PROBLEM REQUIREMENTS
Quote each of the items below verbatim, leaving out the pictures.
— start —
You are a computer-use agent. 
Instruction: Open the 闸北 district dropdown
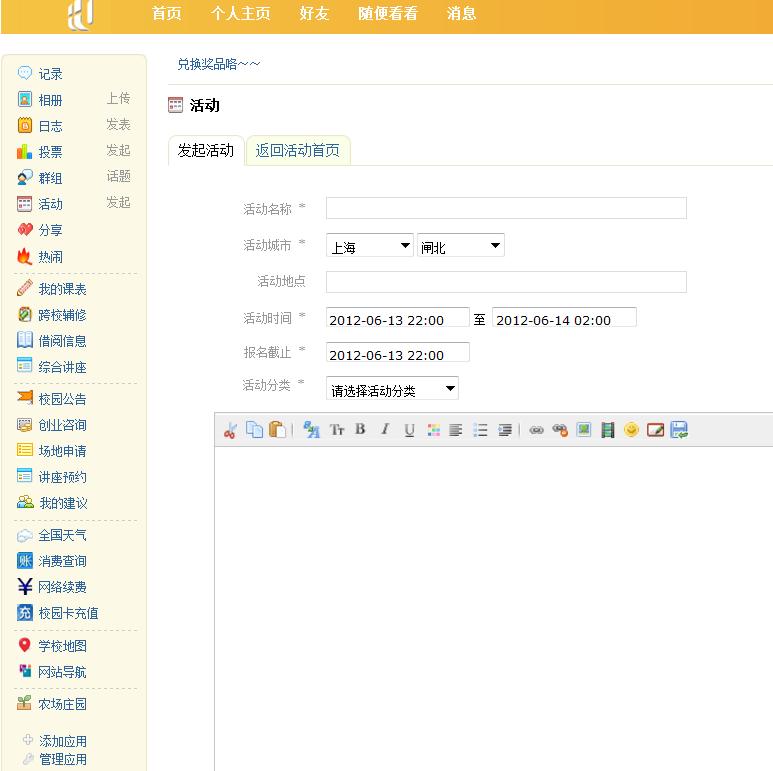[x=460, y=246]
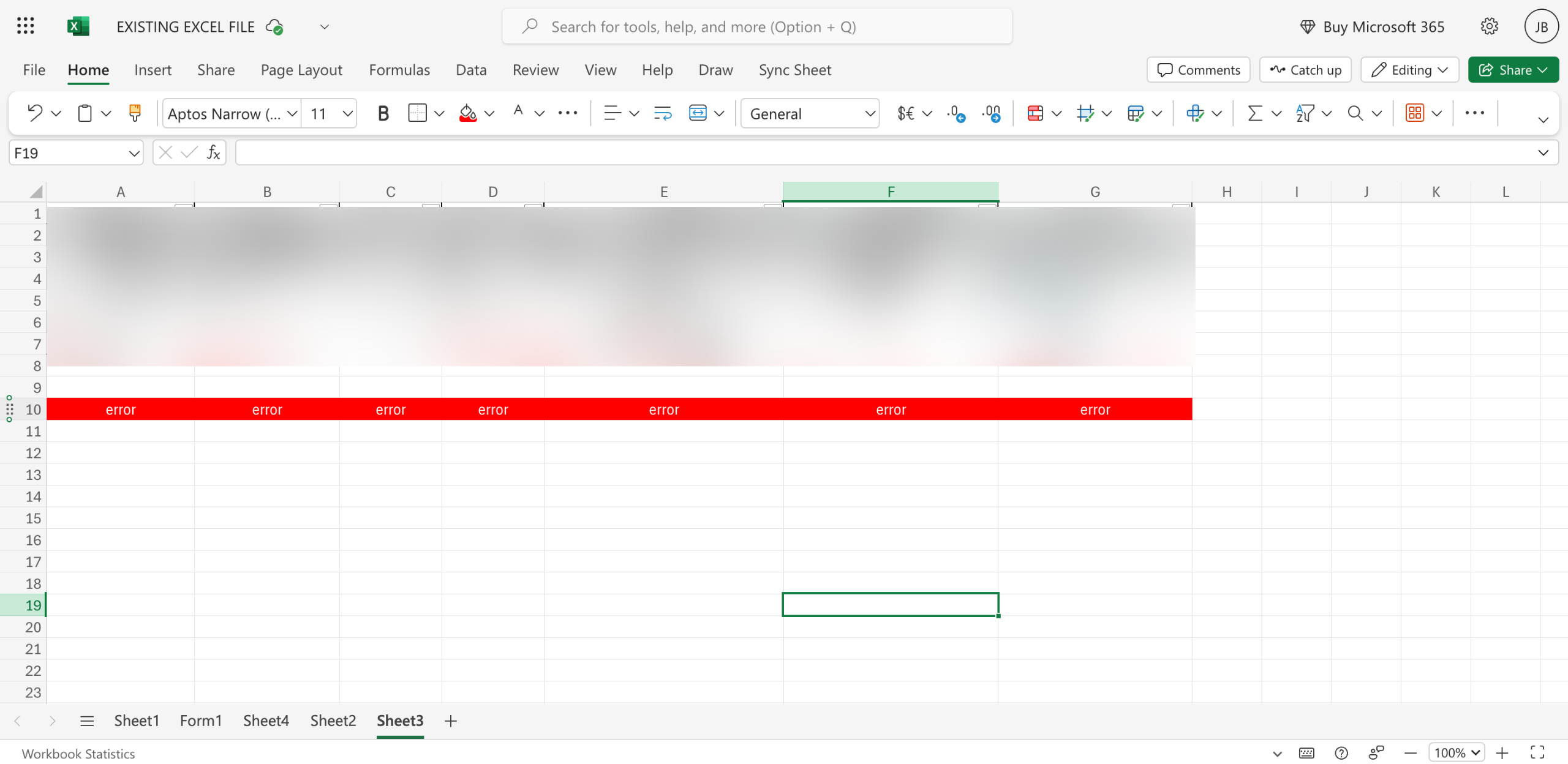
Task: Click the AutoSum sigma icon
Action: pos(1255,113)
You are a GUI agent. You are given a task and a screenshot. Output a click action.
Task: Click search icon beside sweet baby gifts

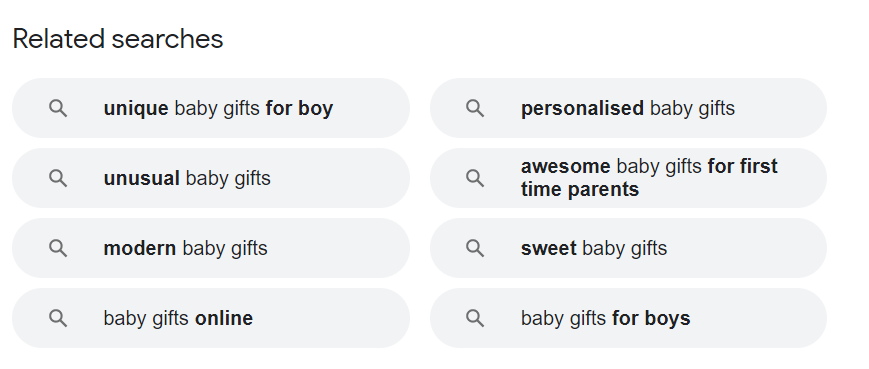475,248
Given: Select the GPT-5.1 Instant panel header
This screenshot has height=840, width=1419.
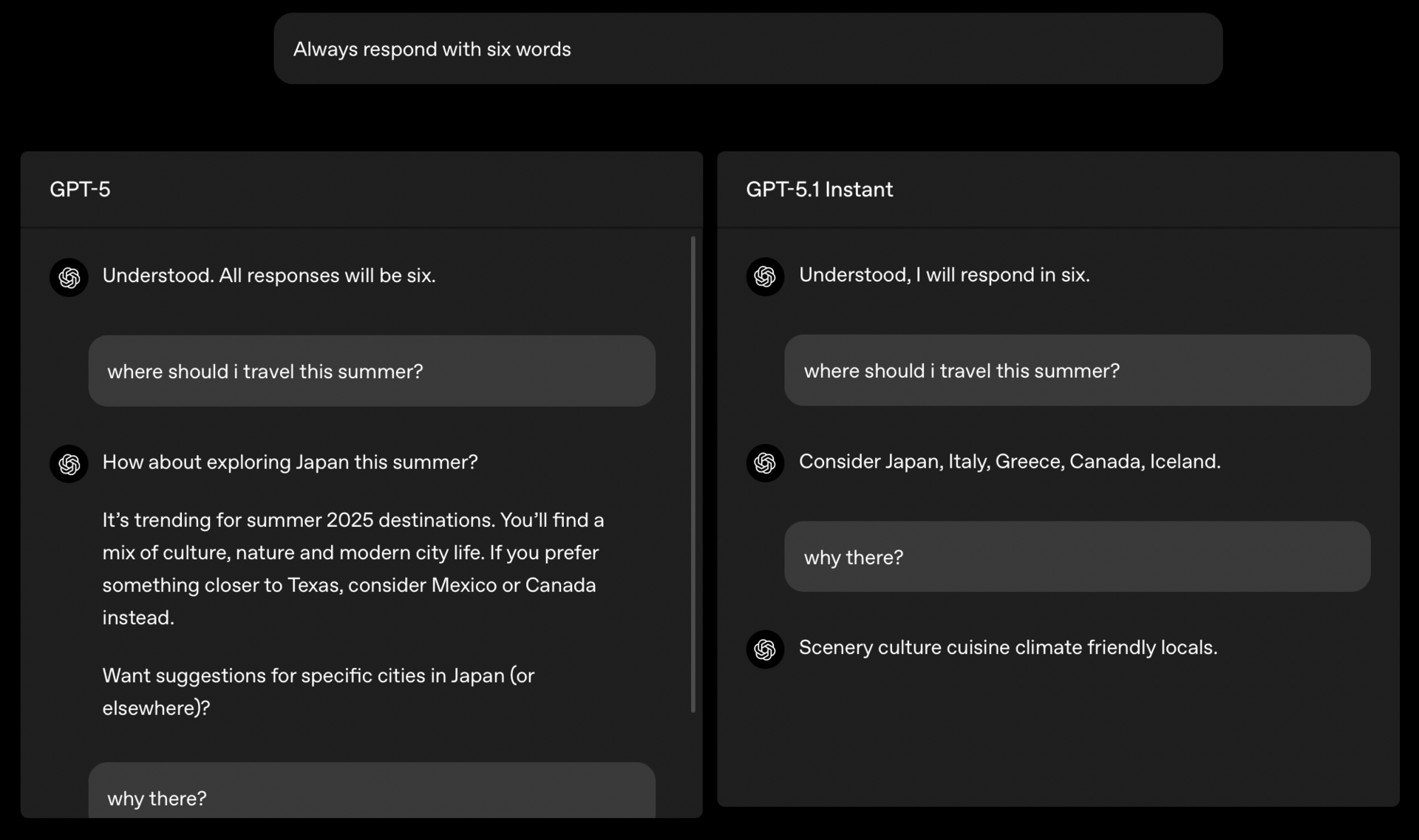Looking at the screenshot, I should pyautogui.click(x=819, y=189).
— end —
EXERCISE RESPONSE
You are a computer-use agent. 
Instruction: Open the 闸北 district dropdown
[x=460, y=246]
Task: Click the AutoSum sigma icon
Action: pos(1255,113)
You are a GUI agent. You are given a task and a screenshot. Output a click action.
Task: Click search icon beside sweet baby gifts

475,248
Given: Select the GPT-5.1 Instant panel header
This screenshot has height=840, width=1419.
Looking at the screenshot, I should pyautogui.click(x=819, y=189).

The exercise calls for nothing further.